[EXERCISE DETAILS]:
Please answer from the text on query evaluation below: once a DCR Source finishes the re-writing stage, where does it send the obtained query re-write?

[TEXT EXTRACT]:
_____

Ask Queue Server and Tell Queue Server These Servers behave in the same way as in the CCD 

architecture, except that tell messages contain linearizations of a re- write, as explained in Section [3.31 

Answer Processor The Answer Processor (AP) in a STS performs the job of the Answer Processor and 
the Query Program Processor in a CDR Source. Thus, an AP receives either a query re-write to evaluate, 
or the interpretation of a set of foreign terms. 

4.5 Query evaluation in the DCR Approach 

This approach is dual to CDR. It includes two types of sources: Source and Server Interpretation Source. 
The life-cycle of a query in both types of sources is identical to that of the CDR Server Taxonomy Source. 

DCR Source A DCR Source does not have any interpretation, it only has the taxonomy of the terms 
in its own terminology and articulations. When it receives queries from local applications, it cooperates 
with other sources in order to carry out the re-writing stage. In particular, it sends ask messages for the 
re-writing of foreign terms, and receives ask messages for the re-writing of its own terms, tell messages 
flow correspondingly. When the re-writing stage is completed, the source sends the obtained query re-write 
to a Server Interpretation Source for evaluation.

_____

[INFORMATION GIVEN]:
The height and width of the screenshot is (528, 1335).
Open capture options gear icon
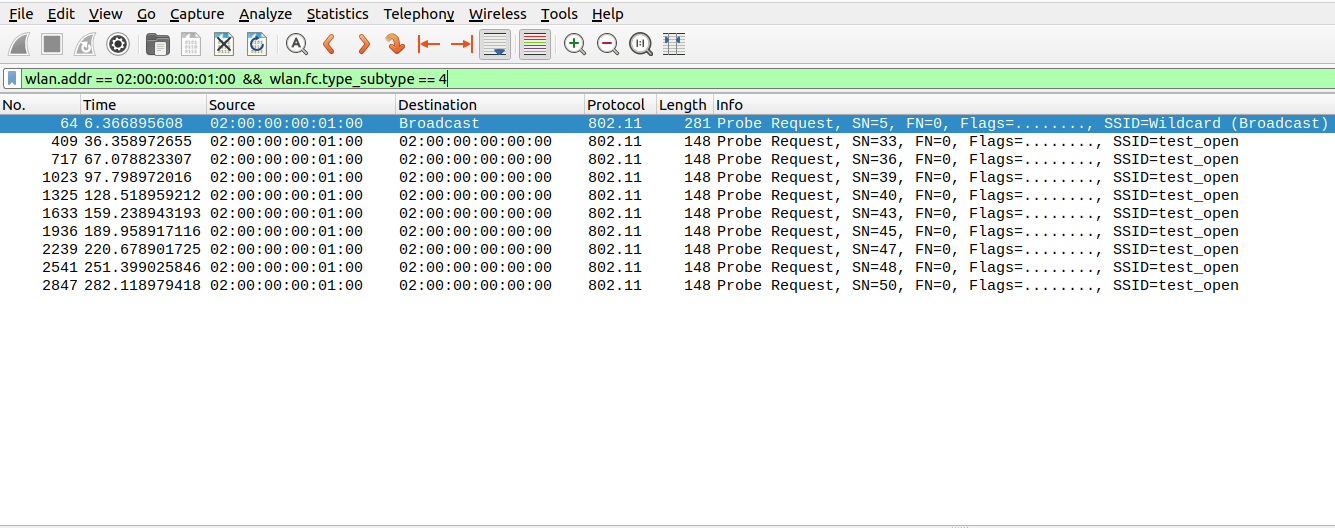pos(118,44)
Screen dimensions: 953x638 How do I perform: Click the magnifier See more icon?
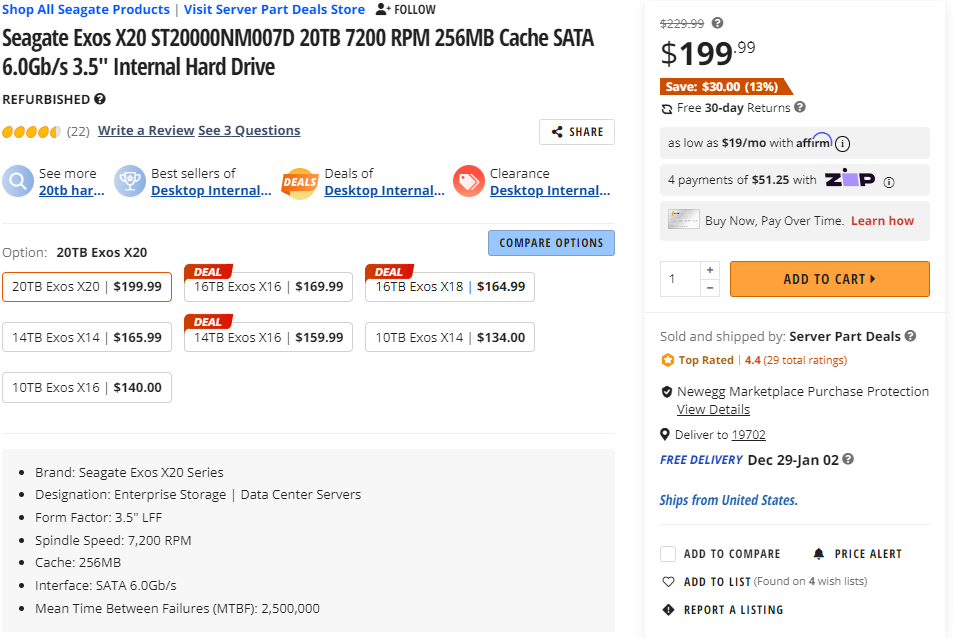(x=18, y=182)
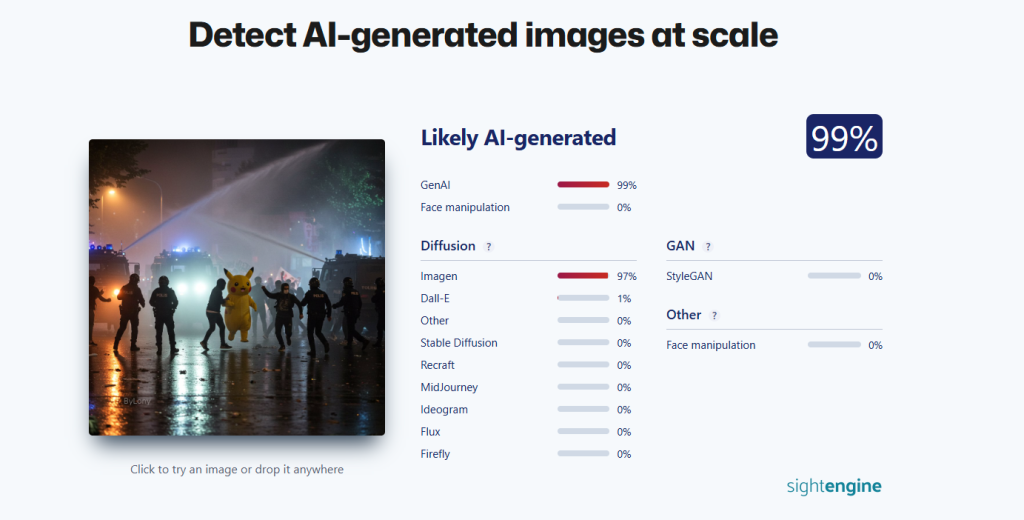Viewport: 1024px width, 520px height.
Task: Click the Imagen 97% progress bar
Action: 583,276
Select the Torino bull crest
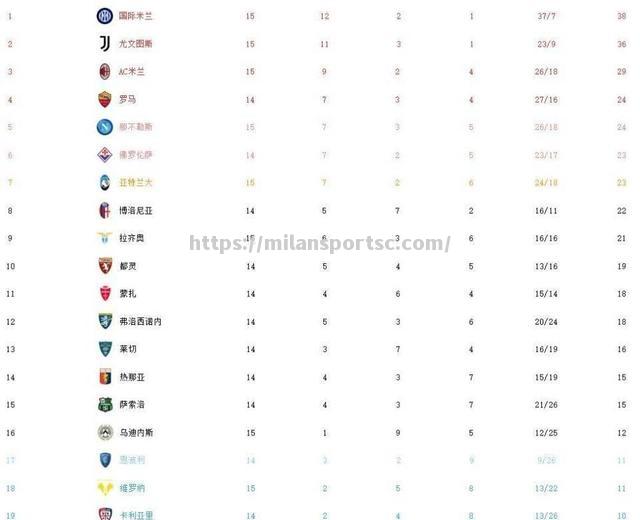The image size is (640, 520). (x=105, y=266)
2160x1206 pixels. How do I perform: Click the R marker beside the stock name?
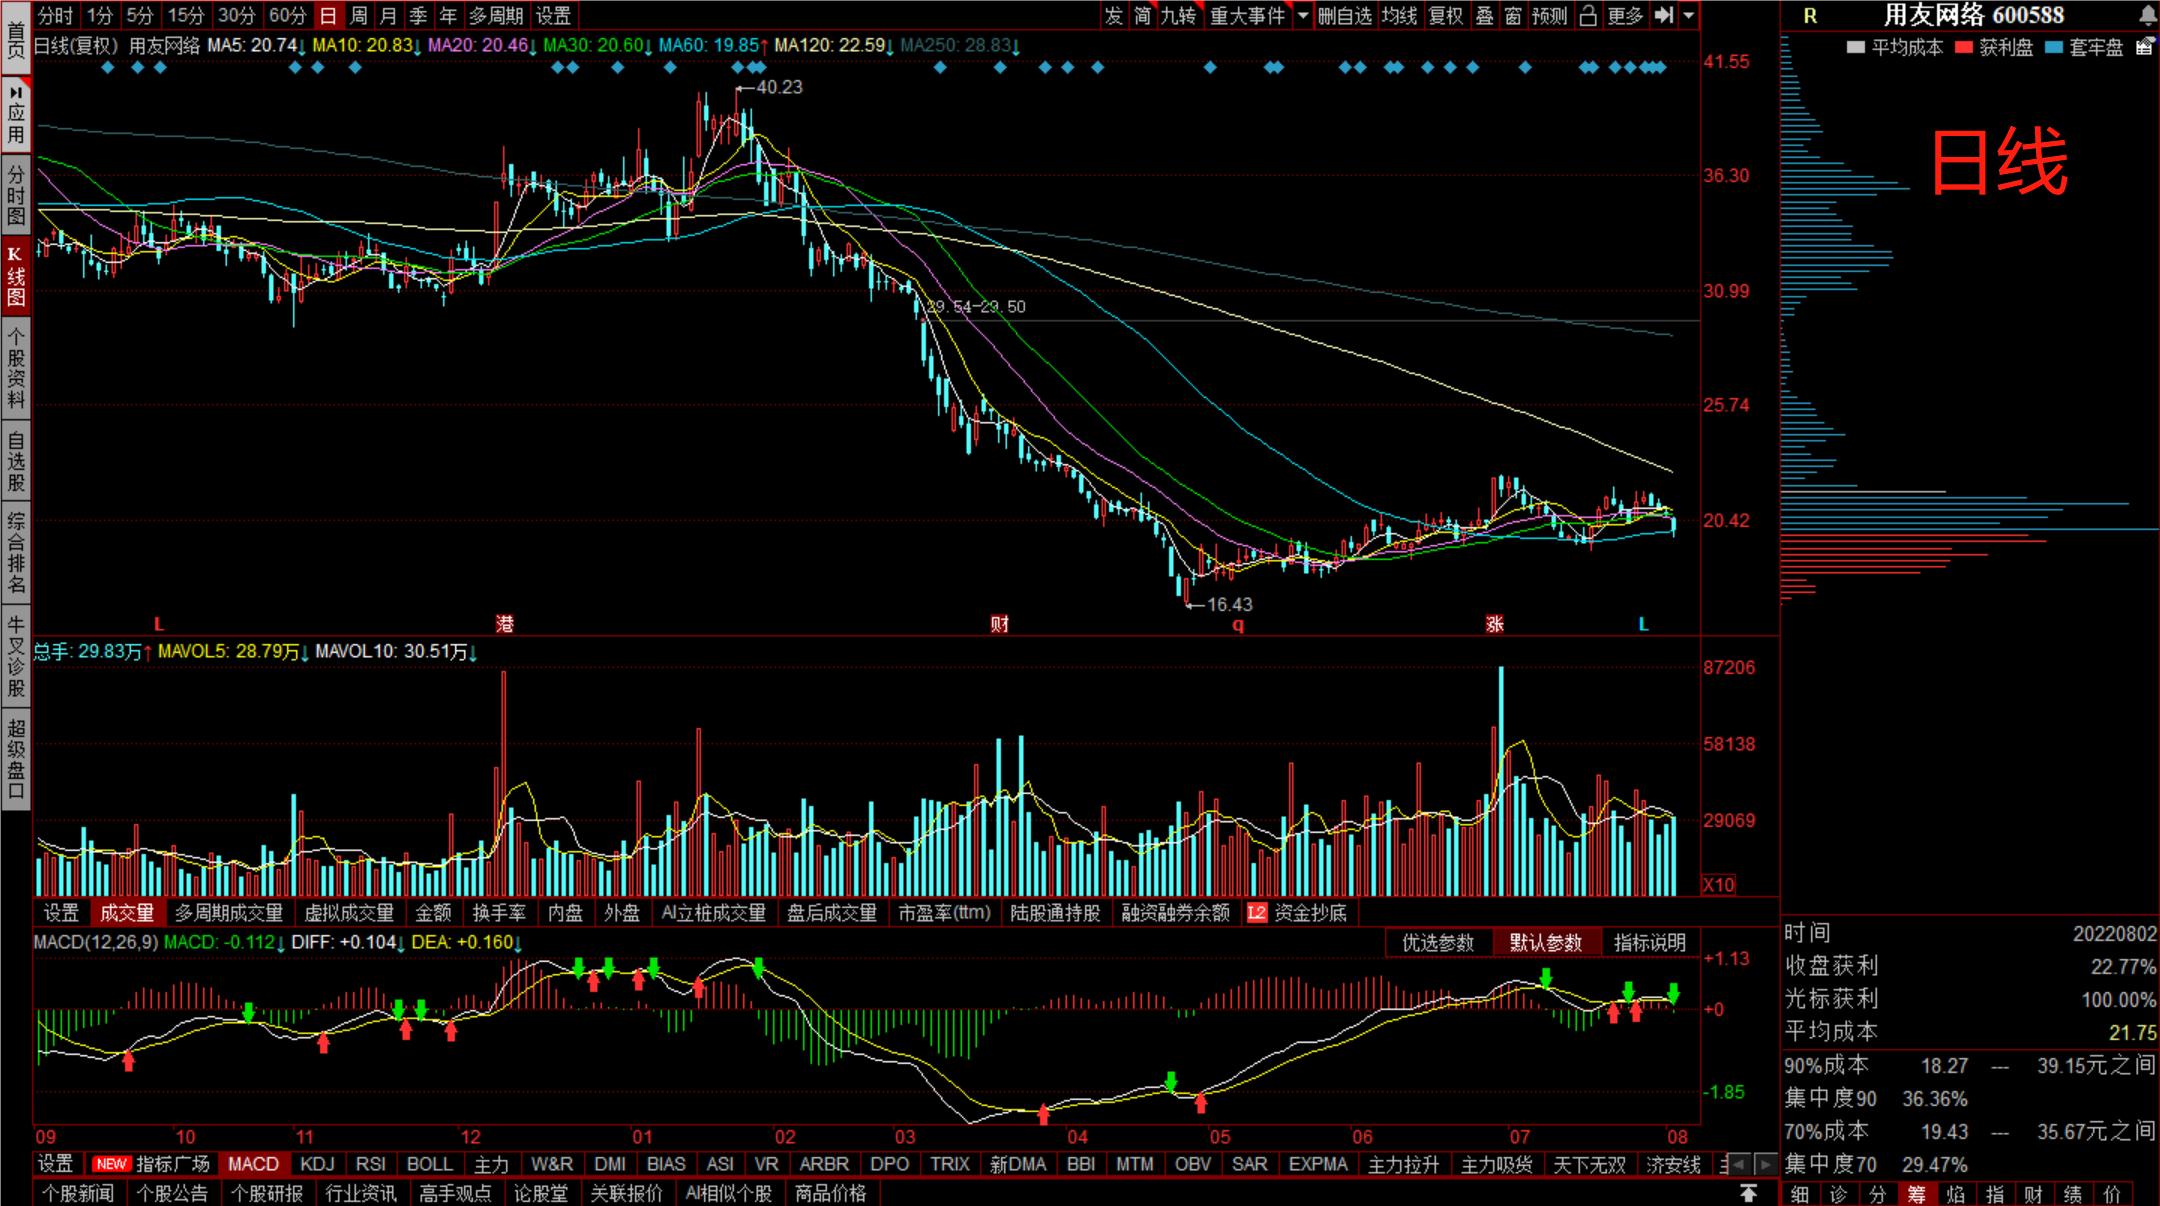(1810, 16)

_____

[ANSWER FOR THE TASK]:
To a Server Interpretation Source, for evaluation.